It remains a challenge to reconcile these diametrically opposed conclusions. One very simple, yet plausible explanation may exclusively involve semantics. The exact electrocardiographic definition and subsequent recognition of ERP has been subject to some degree of variation. Klatsky et al. reported a benign nature of ERP after a decade of follow up, but ERP was simply defined as “≥1.0-mm ST elevation,” could also have included an anterior location (V1 and V3 available for analysis), and did not specify the number of leads needed for ERP designation.10 The seminal case-control study by Haïssaguerre et al defined ERP as ≥0.1mV J-point elevation requiring either QRS slurring or notching in two contiguous leads. Haïssaguerre et al excluded anterior precordial leads (V1 through V3) to avoid inclusion of subjects with right ventricular dysplasia or the Brugada Syndrome.6 Several groups have espoused this specific definition in their ERP investigation.

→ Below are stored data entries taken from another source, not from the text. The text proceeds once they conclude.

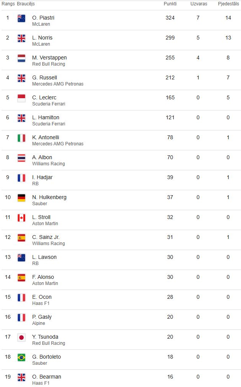
Task: Sort by the Punkti column header
Action: pyautogui.click(x=170, y=4)
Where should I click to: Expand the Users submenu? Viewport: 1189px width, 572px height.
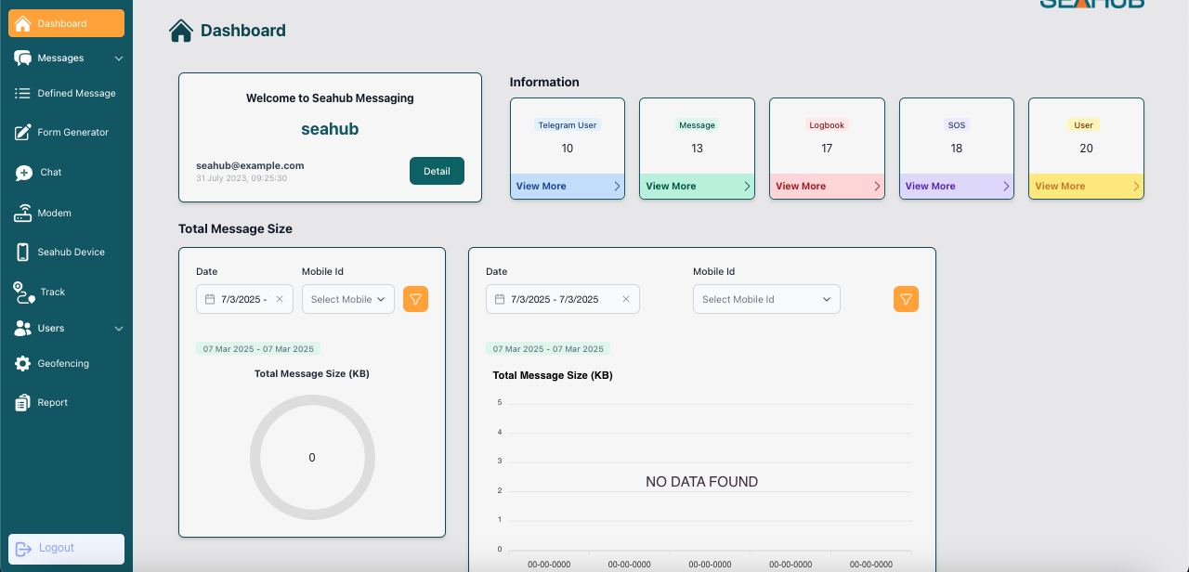coord(118,329)
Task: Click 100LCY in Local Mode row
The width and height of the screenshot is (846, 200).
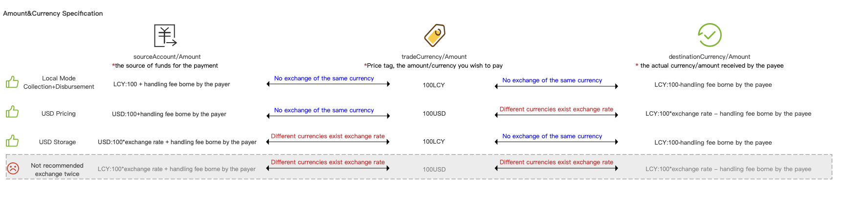Action: point(434,85)

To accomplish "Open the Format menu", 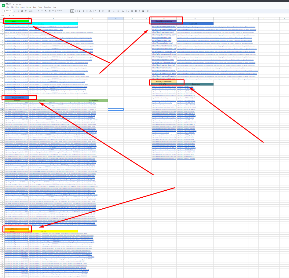I will 29,7.
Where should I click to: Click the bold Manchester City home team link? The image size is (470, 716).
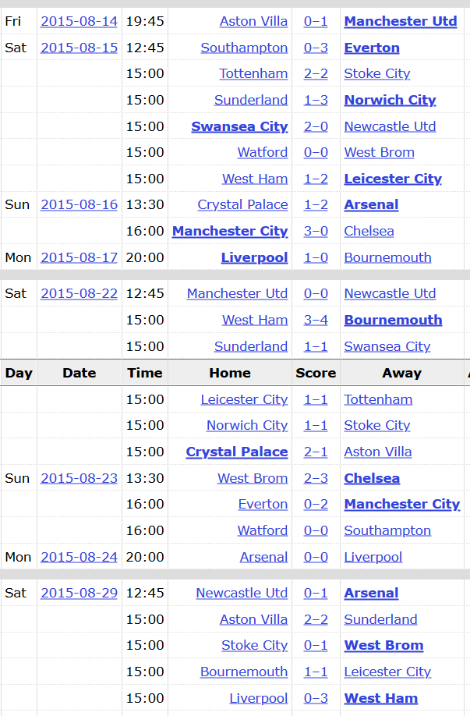coord(230,231)
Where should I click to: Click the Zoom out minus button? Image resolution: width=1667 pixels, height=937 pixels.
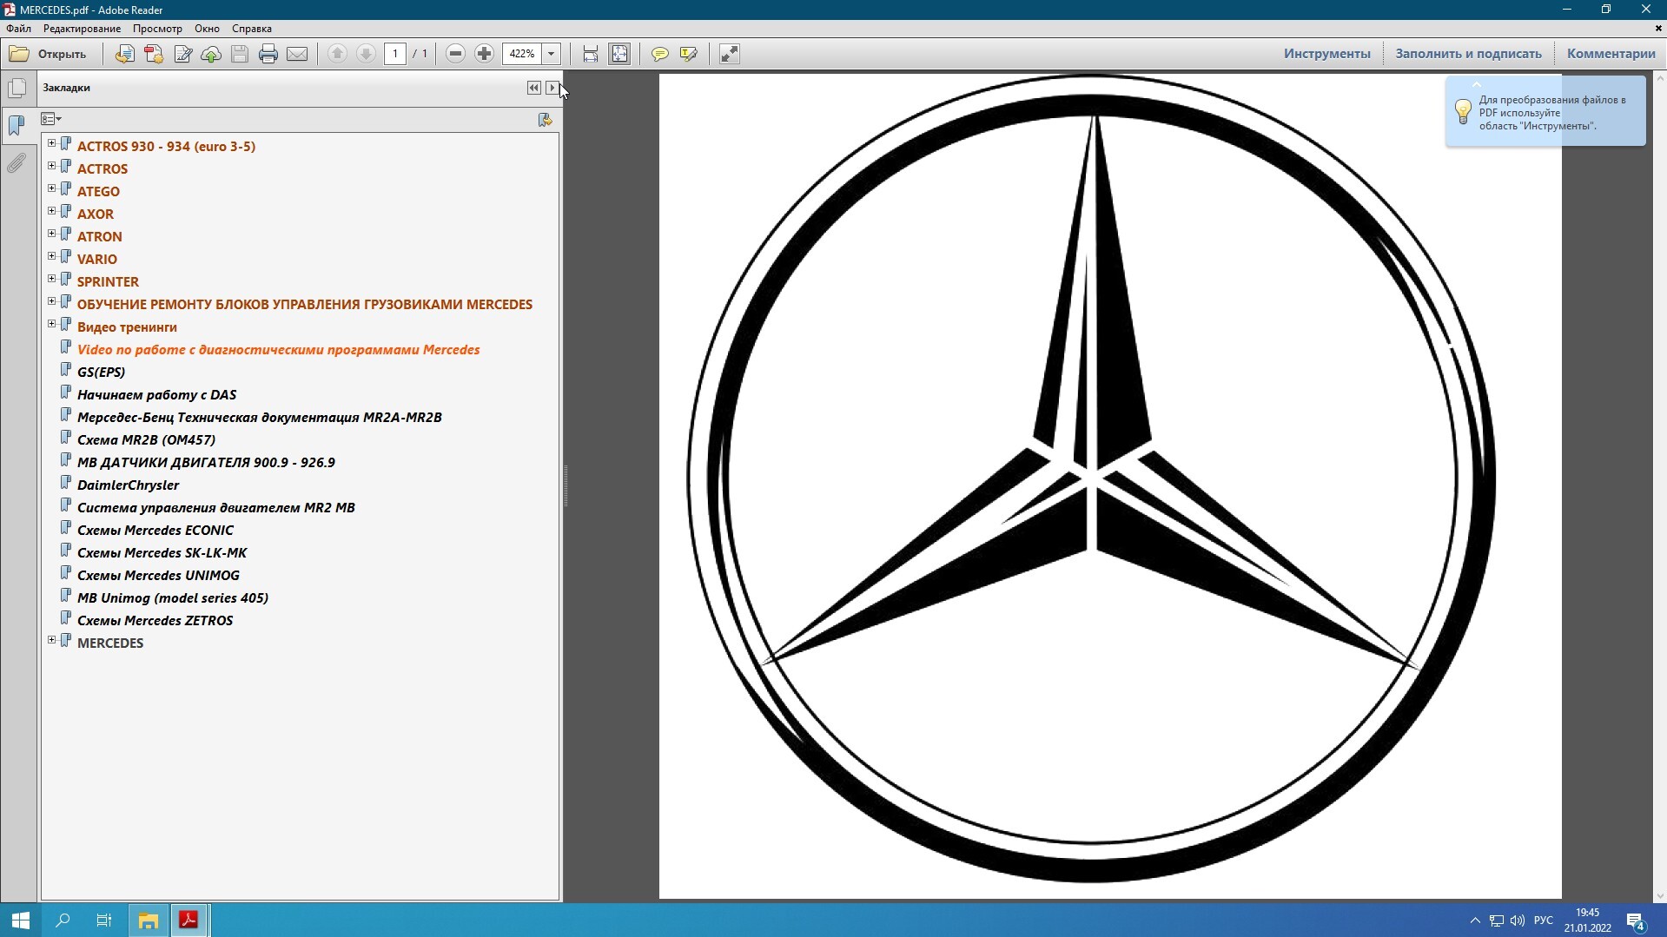(455, 54)
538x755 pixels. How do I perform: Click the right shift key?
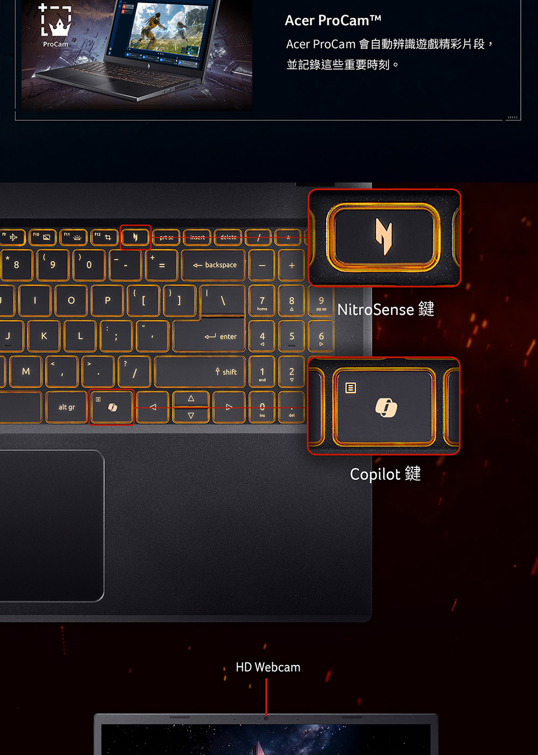200,372
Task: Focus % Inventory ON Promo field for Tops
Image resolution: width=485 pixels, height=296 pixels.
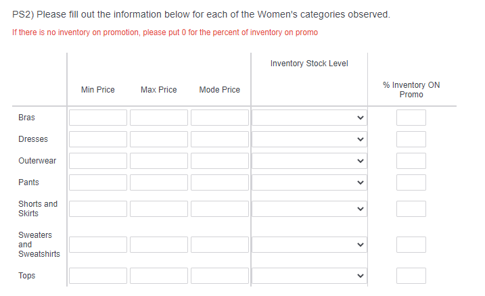Action: pyautogui.click(x=411, y=276)
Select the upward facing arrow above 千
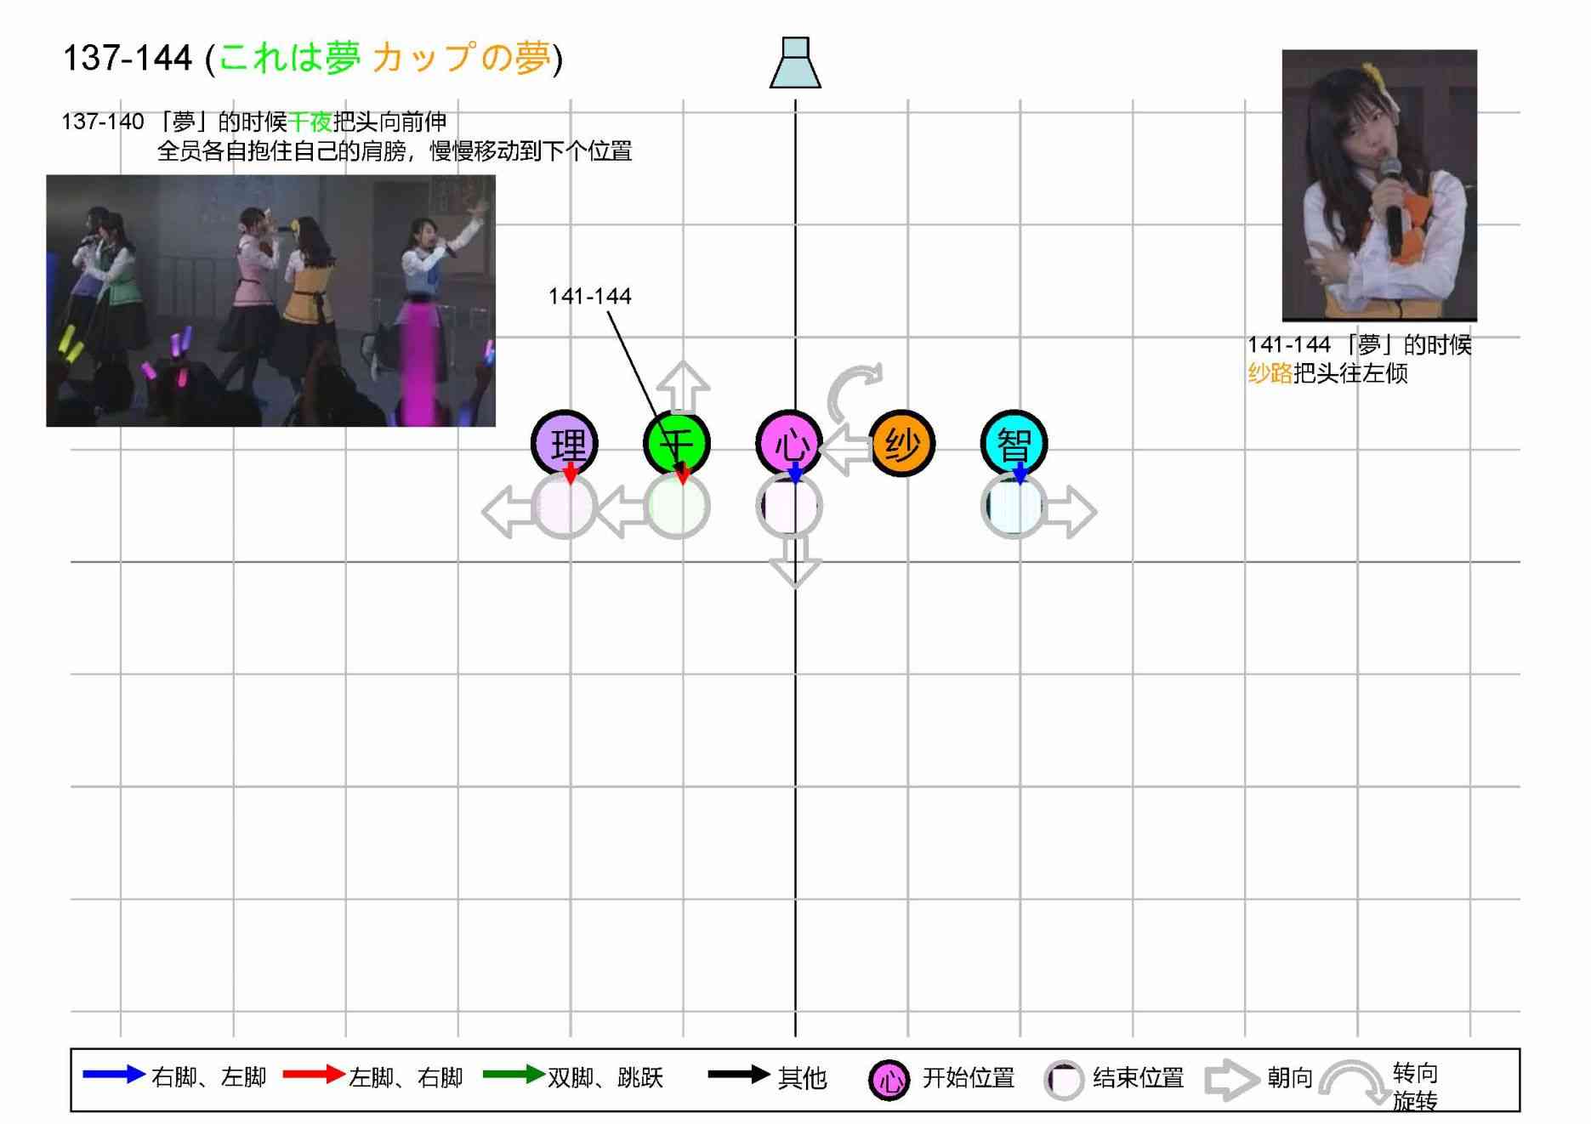 pos(683,387)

Uberoi et al utilized computer-read analysis to prescreen for subjects with ST elevation and ultimately concluded that ERP is not associated with an increase in cardiovascular mortality. These ECGs were not specifically interpreted for J point elevation, although ECGs from a subset of subjects (14% of total population) were manually read utilizing an ERP definition similar to one offered by Haïssaguerre et al.21 The exact definition of ERP utilized in each study should be assessed for critical data interpretation. To the authors’ knowledge, all published studies suggesting an associated between ERP and IVF or cardiac mortality have defined ERP as the presence of J point elevation associated with either QRS notching or slurring, irrespective of ST-segment elevation.22

Without question, ERP investigation presents an area of intense interest because of its relatively common prevalence and potential impact on a myriad of issues. Once considered benign, ERP on ECG has been associated with IVF and cardiac mortality, although considerable debate exists. Ionic and cellular investigation provides mechanisms that may possibly describe arrhythmic potential. Transmural electrical heterogeneity is likely inscribed as J point elevation on ECG, which is an integral component of ERP definition. Variation in the exact definition of ERP in the reviewed literature may, in part, explain conclusive differences. While individuals with ERP may have an increased risk of SCD, the absolute risk remains low. Management of asymptomatic individuals demonstrating this pattern is an important clinical question. Methods to stratify SCD risk present an area of future investigation, as ramifications may include prophylactic treatment for individuals currently without indication for therapy.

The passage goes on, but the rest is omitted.